The Web Roller regular expressions syntax is almost identical to the regular Perl syntax. General syntax is:
/regexp/options
where regexp stands for the sequence of characters
and metacharacters. Letters and numbers act as characters.
All the rest potentially is metacharacters, since
everything that is not a letter or a digit should be explicitly specified as
a character.
Thus, to enter a non-alphanumeric character you will need to enter also a preceding
\ (backslash).
\ |
- specifies that the next character will be treated as a character (not as a metacharacter). |
. |
- any character except for line feed. If there is an S in the options, then matches any character. |
^ |
- beginning of line. If the m option is specified, then the beginning of any line within the text is matched, otherwise - only the beginning of the whole text. |
$ |
- end of line. If the m option is specified, then the end of any line within the text is matched, otherwise - only the end of the whole text. |
| |
- alternative (OR). Matches either the expression before or the expression after |. |
() |
- grouping. |
[] |
- class of characters. |
Grouping serves either for using backreferences or to specify the matching fragment within the parentheses for replacement.
A Class of characters determines lists or ranges of characters. It matches any of the characters listed within the [] (or within one of the listed ranges). Continuous ranges are specified as [a-z]. Generally you cannot use other metacharacters inside classes. Placing a ^ in the first position of a set inverts it (the set becomes negative). If you want to use the ^ as a character, it should either be not in the first position or be preceded by a backslash.
Each character, group or class can be followed by one of quantifiers:
? |
- greedy match (0 or 1 times). |
?? |
- non-greedy match (0 or 1 times). |
* |
- greedy match (0 or more times). |
*? |
- non-greedy match (0 or more times) |
+ |
- greedy match (1 or more times). |
+? |
- non-greedy match (1 or more times). |
{n} |
- match exactly n times. |
{n,} |
- greedy match (n or more times). |
{n,}? |
- non-greedy match (n or more times). |
{n,m} |
- greedy match (greater or equal than n, less or equal than m times). |
{n,m}? |
- non-greedy match (greater or equal than n, less or equal than m times). |
A greedy quantifier attempts to match as much of text as possible. Only if the next iteration is unsuccessful it "releases" the captured characters (this is called "rollback" - a rather time- and resource-consuming procedure). E.g. if we attempt to match the /A.*Z/ expression against the string:
AZXXXXXXXXXXXXXXXXXXXXXXXXXXXXXXX
then the .* will first capture all of the string
and then will sequentially roll back until it finds the Z
character.
If we use the non-greedy quantifier /A.*?Z/
, then the Z character will be found immediately.

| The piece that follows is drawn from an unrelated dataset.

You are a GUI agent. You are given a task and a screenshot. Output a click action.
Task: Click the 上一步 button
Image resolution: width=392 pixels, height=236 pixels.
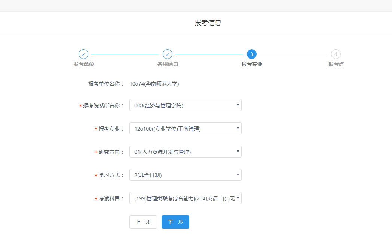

A non-greedy quantifier is also called a minimizing quantifier,
since it tends to capture the minimal possible amount of characters and tries
to add more only if it did not match the string.
Backslash should be used before non-alphabetic characters. Alphabetic characters preceded by a backslash designate special characters:
\t |
- tab (0x09) |
\n |
- line feed (0x0a) |
\r |
- carriage return(0x0d) |
\f |
- form feed (0x0c) |
\a |
- bell (0x07) |
\e |
- escape (0x1b) |
\xNN |
- a character in hexadecimal notation, where N belongs to the set [0-9A-Fa-f]. |
\Q |
- beginning of metacharacter quotation |
\E |
- end of metacharacter quotation |
\w |
- word character [0-9a-z_A-Z] |
\W |
- not \w |
\s |
- whitespace character [ \t\n\r\f] |
\S |
- not \s |
\d |
- digit [0-9] |
\D |
- not \d |
\i |
- letter [a-zA-Z] |
\I |
- not \i |
\l |
- lowercase character [a-z] |
\L |
- not a lowercase character |
\u |
- uppercase character [A-Z] |
\U |
- not an uppercase character |
\b |
- null token matching a word boundary |
\B |
- not \b |
\A |
- text beginning |
\Z |
- text end |
\NN |
- backreference to previously matched group in round brackets. NN - integer. |
\b means that a character which is a part of a word (\w) is located on the right or on the left of the current position, with a spacer/separator character (\W) on the opposite side.

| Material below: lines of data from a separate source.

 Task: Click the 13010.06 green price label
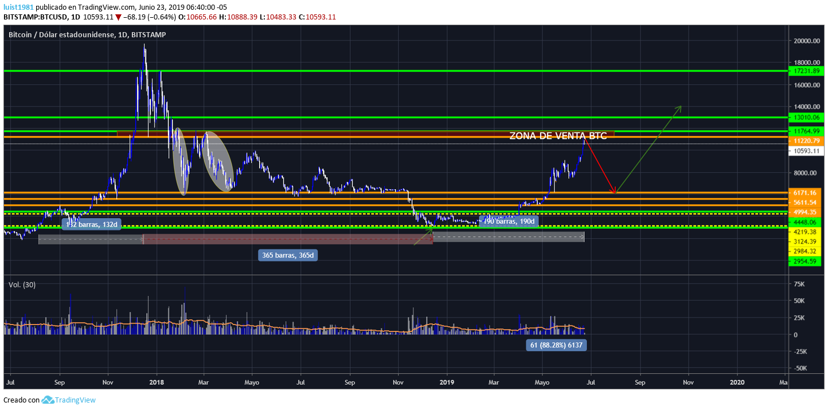(x=804, y=117)
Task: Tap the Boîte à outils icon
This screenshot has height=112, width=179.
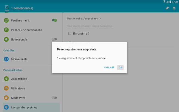Action: click(x=6, y=39)
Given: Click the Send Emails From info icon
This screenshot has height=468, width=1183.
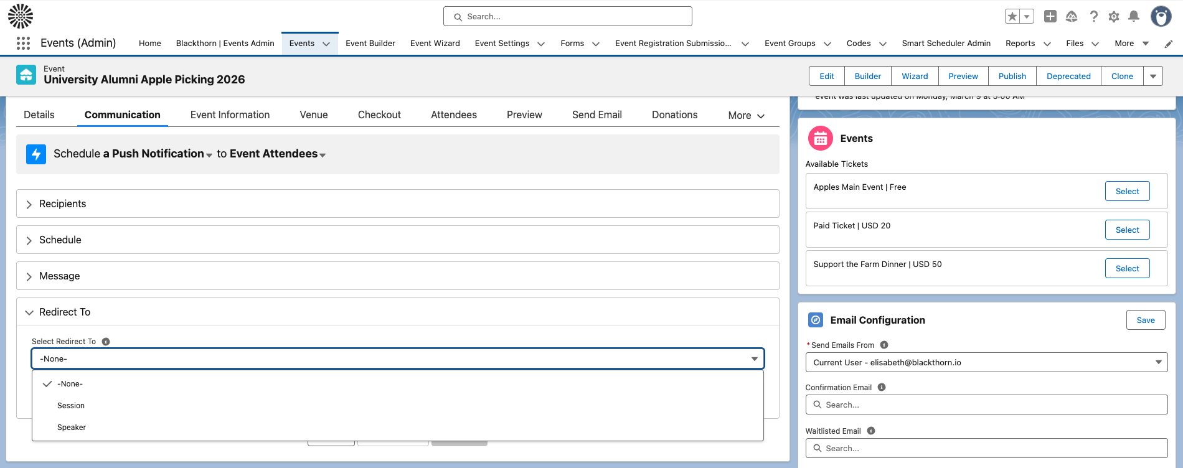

Apart from grouping, round brackets are used for the following operations:
(?:pattern) |
- same as regular grouping, except for this match won't be saved and thus obtains no reference number (N). |
(?=pattern) |
- zero-width positive lookahead assertion. For example, \w+(?=\s) matches a word followed by whitespace, without including the whitespace in the MatchResult. |
(?!pattern) |
- zero-width negative lookahead assertion. For example foo(?!bar) matches any occurrence of "foo" that isn't followed by "bar". Remember that this is a zero-width assertion, which means that a(?!b)d will match ad because a is followed by a character that is not b (the d) and a d follows the zero-width assertion. |
(?<=pattern) |
- zero-width positive backward assertion. The pattern should be of fixed length, i.e. quantifiers cannot be used. |
(?<!pattern) |
- zero-width negative backward assertion. |
Each pair of round brackets (except for the cases listed above) has a unique sequential number - according to the order of appearance of the opening brackets.
\N - where N stands for the number of the bracket - matches the text fragment matched previously by the respective bracket.
Example: /(['"])hello\1/ matches both "hello" or 'helo'.
i |
- ignore case |
s |
- process all input as single-line text. '.' matches any character. |
m |
- process all input as multi-line text. ^ and $ match respectively any beginning/end of any "internal" line. |
x |
- spacer. Ignored if not preceded by a backslash. Useful for structuring complex expressions. |